The scripting for ‘Market’ took almost 1.5 years, but the entire shooting was completed in 21 days due to the budget constraints, says Kurbah. “We believe a lot in rehearsals. We spent two months inside the market with the artists. We took local actors from Shillong, worked with them, trained them, did a workshop with them.”
While accepting his award on the Busan stage, Kurbah thanked his producer Shankar Lal Goenka, a Guwahati-based producer who has produced two National Award-winning films and his first Khasi film with ‘Market’.
“Busan happened because of Park Soo-young and I mentioned her on stage as well. She discovered us. She is in charge of the Asian section and she saw the film,” says Kurbah. For the filmmaker the award is meaningful because it represents the Northeast, he says. “Coming from a small town like Shillong where films are hardly being made and to come all the way (to Busan) and win the award and I’m still not able to believe it.”
On the Busan stage, Kurbah dedicated the award to people in the market. “The name ‘Iewduh’ actually means ‘barabazar’. The whole film is about the people in the market and I would just like to dedicate this award to the people in the market,” says Kurbha during the interview.
Every year the Busan International Film Festival committee selects eight to ten directors from across Asia and nominates them for the Kim Jiseok Award. “So when they told me that I was nominated I couldn’t believe it. We were so happy to just get nominated.

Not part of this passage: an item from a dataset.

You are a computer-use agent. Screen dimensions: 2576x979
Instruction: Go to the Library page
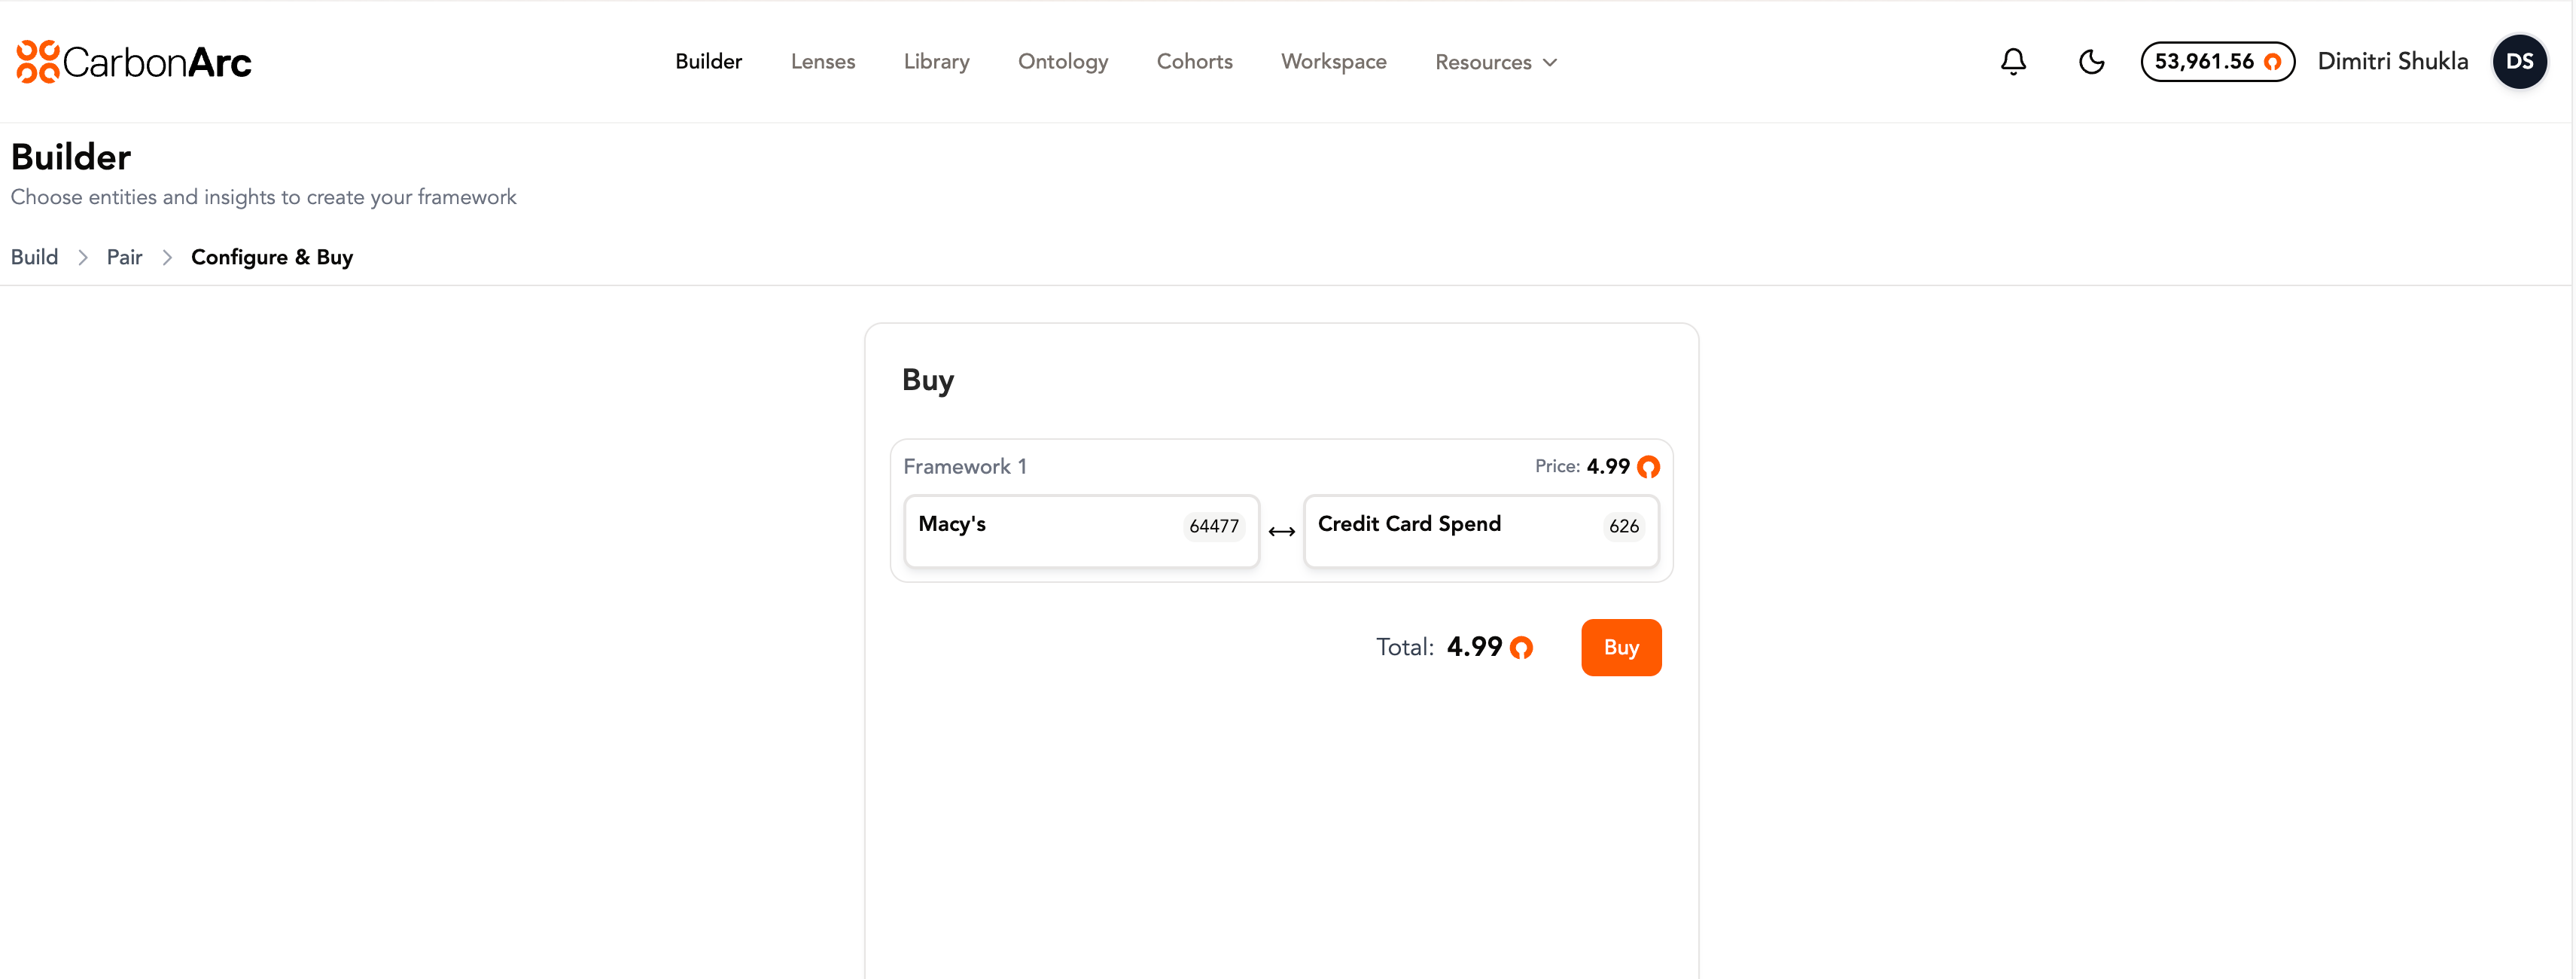pyautogui.click(x=936, y=62)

I sent in the film for the festival and (Park Soo-young) saw the film and connected with us. She said we wanted this film for the world premiere and we cannot ask for more than a world premiere of a Khasi film in Busan,” says an emotional Kurbah.
Working as a filmmaker in the Northeast comes with its own set of challenges. “If you have a passion for cinema, you’ll make films. The government doesn’t ask me to go make films. If the government intervenes to help, it will be a blessing,” says Kurbah. “Otherwise, just do it with honesty. If you do anything with honesty, there is no stopping for anything, it’s not difficult.”
Making films is easy, says Kurbah, but getting them released is the most challenging part. “In my hometown, we have just three theatres. So if we get dates to get it screened in those theatres then it’s fine. Otherwise, we are dependant on touring cinemas. We travel from village to village,” says Kurbah. He travels with his films around the state of Meghalaya because he wants his people to watch it. “If they can’t come to the theatres, I go to them. The world premiere (for Market) just happened, so this winter I’ll start taking it around.”
The local audience in Meghalaya has been very supportive of his films, says Kurbah, without whom making films would be difficult. “I think they should give the same kind of reaction to other films as well from the Northeast. There are so many independent filmmakers and if we don’t start supporting each other, I think it will be difficult for us.”
Kurbah will start shooting next April or May for his next movie. “I’m still happy and I have a long way to go. I really want to see my hometown, my state as one film industry and for that, we need to keep making films,” says Kurbah.